Il ne suffit pas d'avoir beaucoup d'argent pour s'acheter la supercar de ses rêves. David Lee, patron de Hing Wa Lee Group (magasin spécialisé dans la vente de montres de luxe) et magnat de l'immobilier en a fait l'amère expérience. 

Au Mondial de Paris 2016, Ferrari présentait la LaFerrari Aperta qui allait être produite à seulement 200 exemplaires. La politique de la marque veut que ses clients les plus fidèles puissent s'acheter ce modèle avant tous les autres. C'est ainsi que lors de sa présentation au salon parisien, les 200 unités prévues étaient déjà préréservées bien avant la révélation au public du bolide à près de deux millions d'euros hors taxes. 

 

David Lee est un très bon client de la marque au cheval cabré. Dans son garage, on compte plus d'une dizaine de Ferrari. Si vous souhaitez en savoir plus, nous vous invitons à parcourir son compte Instagram pour vous rendre compte de l'étendue de son garage. Comme vous allez le découvrir, il n'est pas seulement propriétaire de Ferrari, mais il a aussi des Porsche et des McLaren

L'homme aux 1,1 million d'abonnés sur Instagram a le parfait profil pour s'offrir un exemplaire neuf de la LaFerrari Aperta. Pourtant, un différend va conduire Ferrari à lui refuser la supercar de plus de 900 ch qu'il explique aujourd'hui et en détail à travers une vidéo publiée sur YouTube (et que vous retrouverez en début d'article). 

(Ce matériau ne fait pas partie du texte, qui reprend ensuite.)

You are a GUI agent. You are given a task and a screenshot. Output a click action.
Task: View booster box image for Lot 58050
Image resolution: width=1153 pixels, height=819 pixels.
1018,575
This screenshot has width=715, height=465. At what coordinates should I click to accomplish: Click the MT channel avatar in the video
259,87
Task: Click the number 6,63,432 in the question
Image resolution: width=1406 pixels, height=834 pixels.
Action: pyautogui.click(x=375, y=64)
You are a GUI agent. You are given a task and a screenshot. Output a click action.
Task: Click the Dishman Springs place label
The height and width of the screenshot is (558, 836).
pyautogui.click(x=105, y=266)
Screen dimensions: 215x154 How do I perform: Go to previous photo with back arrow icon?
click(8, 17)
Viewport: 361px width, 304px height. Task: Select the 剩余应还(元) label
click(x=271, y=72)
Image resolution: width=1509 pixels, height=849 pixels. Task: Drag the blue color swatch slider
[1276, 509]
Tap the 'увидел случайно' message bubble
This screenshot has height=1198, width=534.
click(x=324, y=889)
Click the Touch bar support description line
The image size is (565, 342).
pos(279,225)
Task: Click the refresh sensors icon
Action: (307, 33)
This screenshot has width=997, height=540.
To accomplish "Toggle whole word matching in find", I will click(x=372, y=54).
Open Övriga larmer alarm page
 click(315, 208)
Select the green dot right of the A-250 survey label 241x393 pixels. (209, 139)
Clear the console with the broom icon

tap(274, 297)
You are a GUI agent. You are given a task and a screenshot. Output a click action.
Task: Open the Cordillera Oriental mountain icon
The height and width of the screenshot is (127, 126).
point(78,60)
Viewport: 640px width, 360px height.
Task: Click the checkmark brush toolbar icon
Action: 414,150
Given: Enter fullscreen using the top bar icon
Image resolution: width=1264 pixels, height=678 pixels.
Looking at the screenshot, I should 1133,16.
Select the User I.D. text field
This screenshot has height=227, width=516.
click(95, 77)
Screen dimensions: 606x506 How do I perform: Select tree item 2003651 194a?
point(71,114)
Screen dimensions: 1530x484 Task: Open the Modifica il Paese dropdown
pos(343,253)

Il raconte qu'en 2017, il s'était entretenu pendant une heure avec un journaliste du Los Angeles Times. L'article devait permettre aux lecteurs du journal et du site internet de mieux connaître David Lee et de s'immiscer dans la peau d'un client Ferrari VIP. Manque de bol, pour faire grimper les audiences, Lee explique que le rédacteur en chef a modifié le sujet afin de générer plus de ventes en créant plus de sensationnalisme

À la question : "Est-ce que Ferrari vous a autorisé à acheter la LaFerrari Aperta ?", David Lee a répondu en toute honnêteté par la négative car son concessionnaire était encore en pourparlers avec Maranello pour que son client puisse se procurer un exemplaire de cette machine d'exception. LA Times a alors titré : "Il possède une dizaine de Ferrari et a beaucoup d'argent : Pourquoi ne peut-il pas s'offrir une LaFerrari Aperta à 2,2 millions de dollars ?".

Le constructeur italien n'a pas apprécié cet article. Les responsables pensaient que David Lee essayait d'utiliser les médias pour faire pression auprès d'eux afin d'obtenir une LaFerrari Aperta. Triste et mécontent, Lee a finalement obtenu un rendez-vous à Pebble Beach pour discuter avec les dirigeants de Ferrari et mettre les choses au clair. Tout est bien qui finit bien, cinq ans plus tard, David Lee a reçu sa voiture tant désirée.